Halperin: Smart, low-cost sensors are now making their way to the homes as part of the mobile health revolution. Historically, accurate medical data was only collected in hospitals with complex and expensive tools operated by highly trained technicians or nurses. Today, many of these sensors measure vital signs at home or on the move. The abundance of information is only part of the value creation, but it’s a critical first step.
The technologies are also enabling personalized medicine. Some examples are EarlySense sensors that very accurately track breathing, cardiac function, sleep, and stress parameters at home at hospital level accuracy. Personalized medicine is enabled further by the ability of companies like 23andMe that sequence personal genomes and DayTwo that analyze personal gut microbiomes—these companies provide consumers with medical grade analysis for a few hundred dollars, which previously cost many thousands (if not tens of thousands) of dollars.
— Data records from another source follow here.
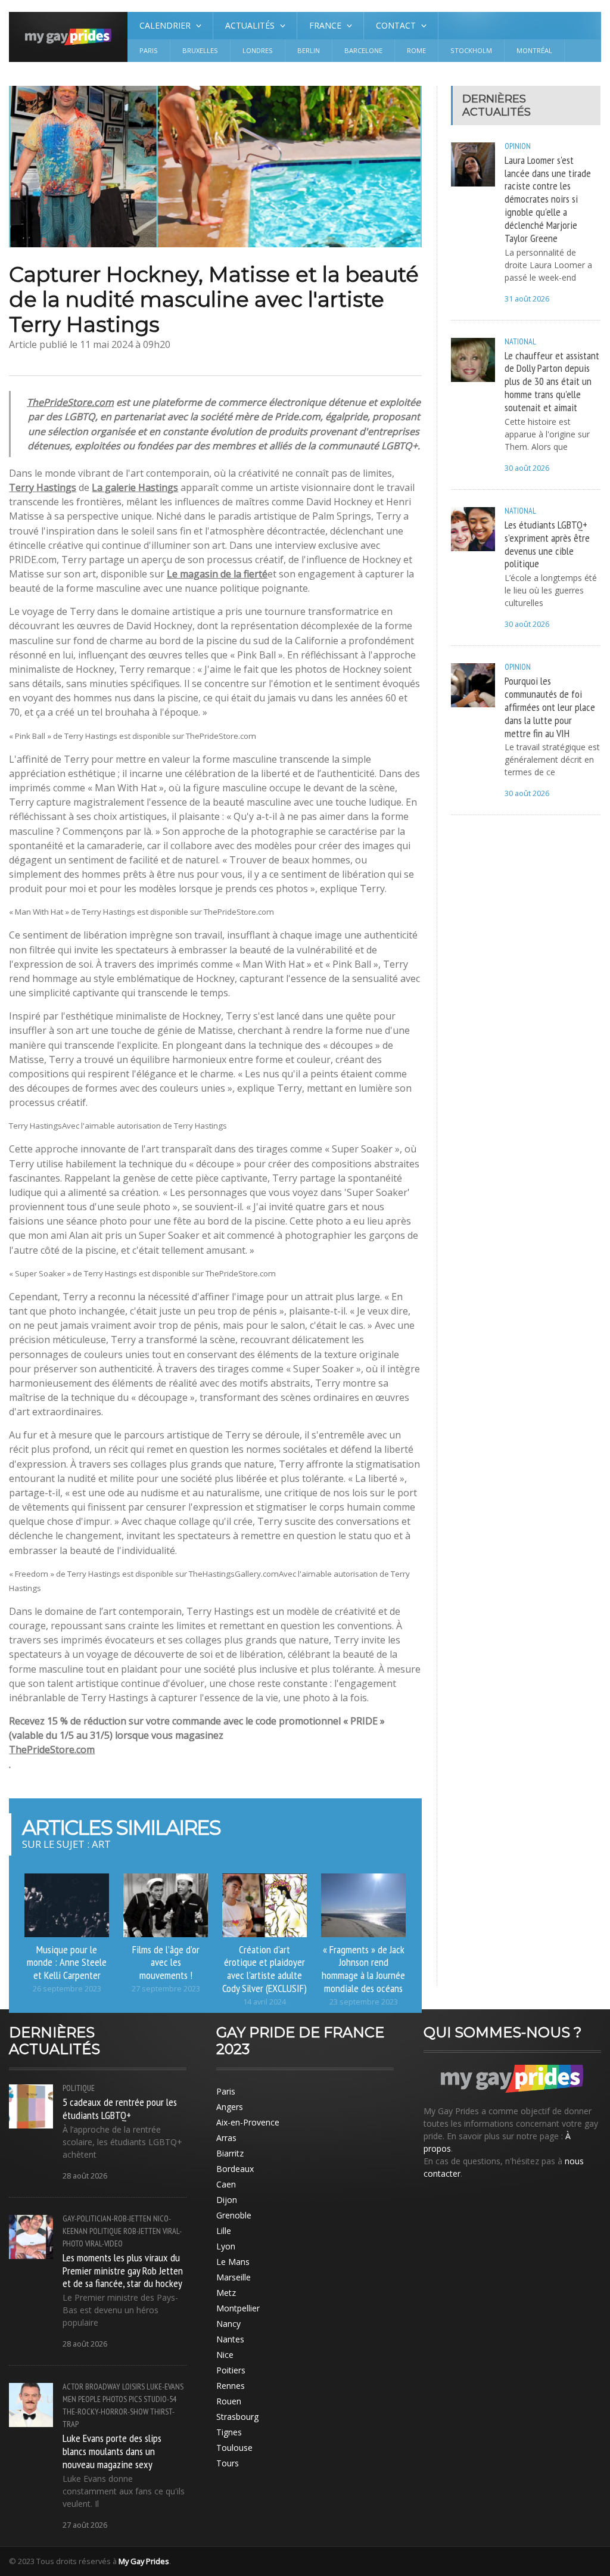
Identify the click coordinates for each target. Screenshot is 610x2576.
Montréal (534, 50)
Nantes (230, 2339)
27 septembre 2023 (166, 1989)
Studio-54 (160, 2399)
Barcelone (363, 50)
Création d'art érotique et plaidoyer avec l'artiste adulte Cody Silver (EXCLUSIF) (264, 1969)
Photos (114, 2399)
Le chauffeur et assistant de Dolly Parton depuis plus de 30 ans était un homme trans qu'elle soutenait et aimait (552, 381)
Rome (416, 50)
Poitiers (230, 2370)
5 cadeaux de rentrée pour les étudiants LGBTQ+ (120, 2108)
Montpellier (238, 2308)
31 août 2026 (527, 299)
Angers (229, 2106)
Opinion (518, 146)
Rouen (228, 2401)
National (520, 341)
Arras (226, 2137)
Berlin (308, 50)
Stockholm (471, 50)
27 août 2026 (85, 2525)
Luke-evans (165, 2386)
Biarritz (230, 2153)
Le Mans (233, 2261)
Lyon (225, 2246)
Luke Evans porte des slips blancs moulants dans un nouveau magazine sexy (112, 2451)
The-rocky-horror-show (105, 2411)
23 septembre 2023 (363, 2002)
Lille (223, 2230)
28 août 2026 (85, 2176)
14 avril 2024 (264, 2002)
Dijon (226, 2199)
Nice (225, 2354)
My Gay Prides (144, 2561)
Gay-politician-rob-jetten (107, 2218)
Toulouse (234, 2447)
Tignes (229, 2432)
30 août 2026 (527, 468)
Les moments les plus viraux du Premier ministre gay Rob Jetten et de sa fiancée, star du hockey (123, 2270)
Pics (135, 2399)
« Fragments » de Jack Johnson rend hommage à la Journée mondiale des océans (363, 1969)
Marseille (233, 2277)
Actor (73, 2386)
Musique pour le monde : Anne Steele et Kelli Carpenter (67, 1962)
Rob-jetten (142, 2231)
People (89, 2399)
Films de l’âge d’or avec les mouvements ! (166, 1962)
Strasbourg (237, 2416)
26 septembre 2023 (67, 1989)
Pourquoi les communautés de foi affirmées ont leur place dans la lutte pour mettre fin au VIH (550, 706)
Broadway (102, 2386)
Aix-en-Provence (247, 2122)
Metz (226, 2292)
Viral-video (104, 2243)
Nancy (228, 2323)
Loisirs (133, 2386)
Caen (226, 2184)
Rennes (230, 2385)
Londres (257, 50)
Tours (227, 2463)
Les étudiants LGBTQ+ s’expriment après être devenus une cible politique (547, 544)
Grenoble (233, 2215)
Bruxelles (200, 50)
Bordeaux (235, 2168)
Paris (148, 50)
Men (69, 2399)
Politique (79, 2088)
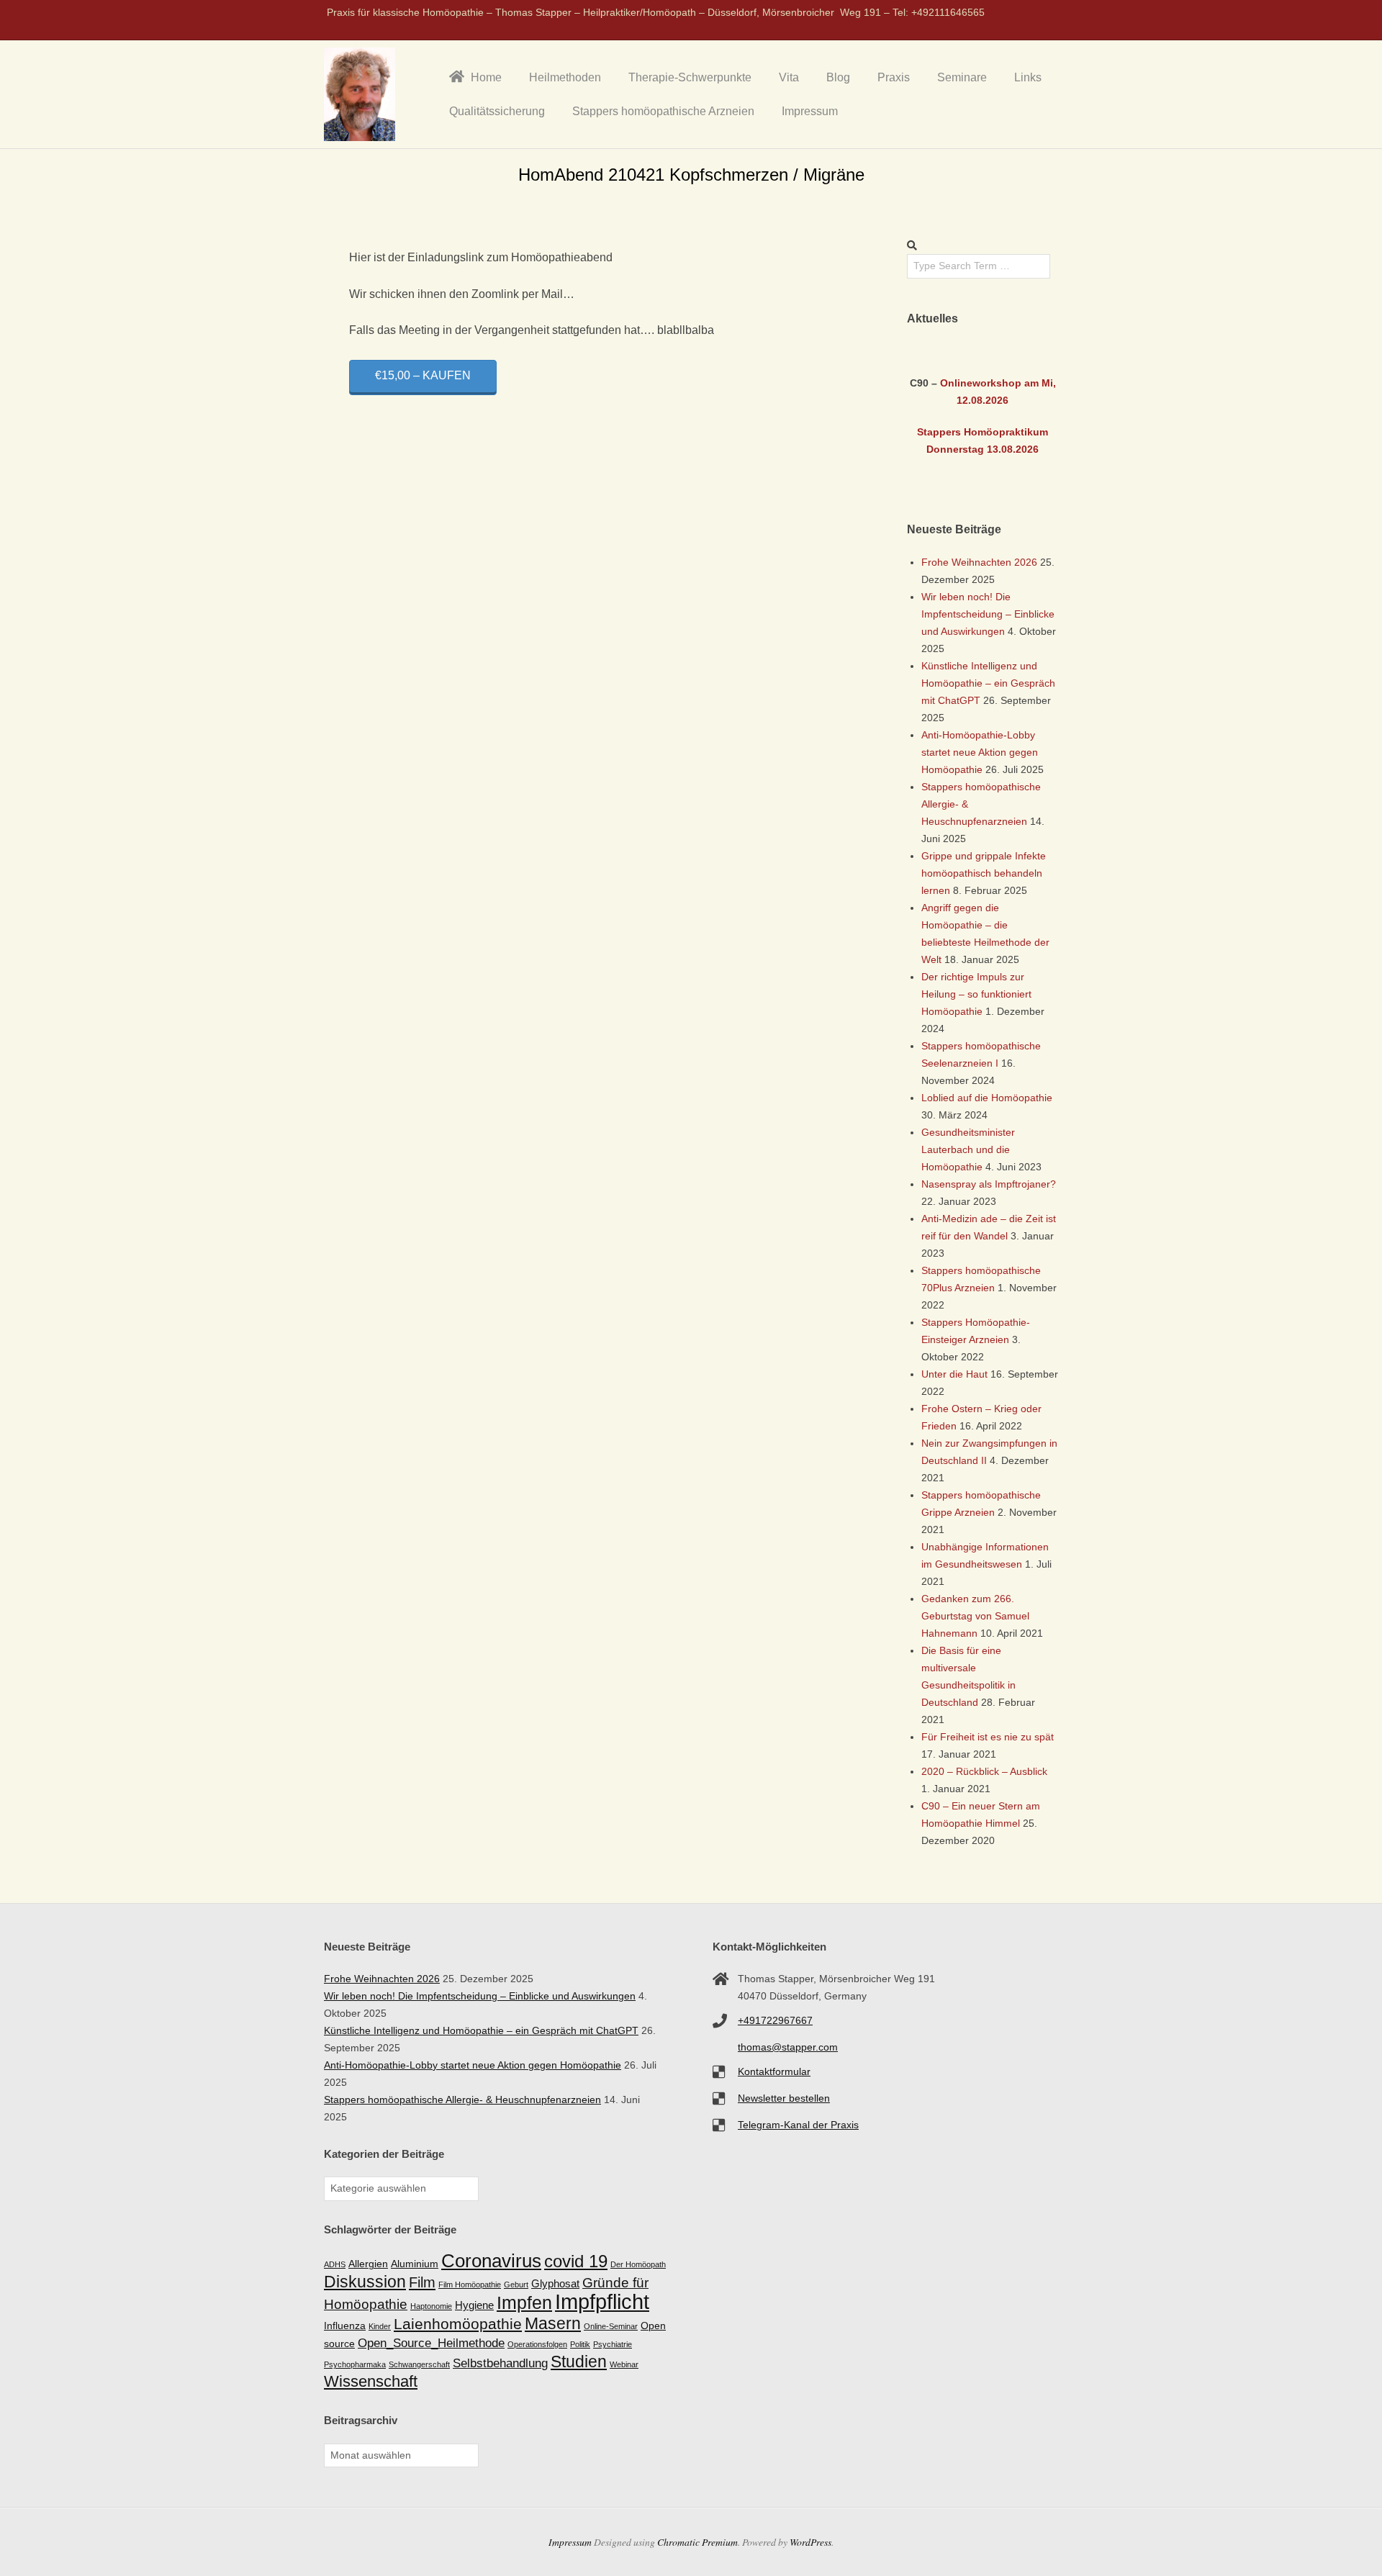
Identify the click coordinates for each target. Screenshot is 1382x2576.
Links (1028, 77)
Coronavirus (491, 2261)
Deep learning analytics is also advancing mHealth solutions. The collection of large amounts of data, as mentioned before, is not valuable and interesting in and of its own. In order to drive meaning and outcome, strong, deep learning algorithms are required. Artificial intelligence (AI) is key to delivering such analyses and delivering on the promise of clinically proven outcome improvement. Companies like Zebra Medical Technologies use AI to deliver automatic, accurate medical imaging analysis; AliveCor uses deep learning algorithms to diagnose arrhythmia at home, and EarlySense uses AI to determine when a significant change in heart or breathing parameters may indicate a health risk condition. Data collection and learning from large data sets is done in many dimensions: learning from a person’s own history and patterns on his/her future risks and health changes, learning the data patterns of many people, what a current picture of a person may indicate on his health and what’s his statistical risk of events such as cardiac arrest, and learning from the data of many what largescale population health trends are developing in real time (e.g., are we seeing an outbreak of SARS in a specific city in the US?)
Brusco: What are some of the software advances fueling innovative mHealth technologies?
Halperin: Cloud-based distributed computing allows many large data collection and analytics tools to operate effectively in cost effective ways. New AI software platforms are also key for the development of mHealth. As mHealth evolves and becomes even more widely used, cyber protection technologies will become a critical element in every mHealth solution as well.
Brusco: What’s the future of mHealth tools?
Halperin: By 2030, big data, wearable sensors, and personalized medicine will all be old news. Developments like robotic surgery and genomically optimized medicine will allow us to live longer and healthier lives. With over 100 million seniors and more than a million centenarians in the U.S., the key challenge will be to improve mental well-being as effectively as we have improved physical health. The most precious resource will be the time of caregivers—professionals and family that will almost be ‘outnumbered’ by seniors. Patients in hospitals and residents at home will be hungry for the human connection. A key objective for medtech in 2030 will be to optimize human interaction. Sensors and analytics will communicate the need for interaction and provide caregivers with the best time to connect/intervene most efficiently, with the right data and advanced analytics. All of this will be focused on optimizing the ‘ROM’ (Return On every Minute) of caregiver time.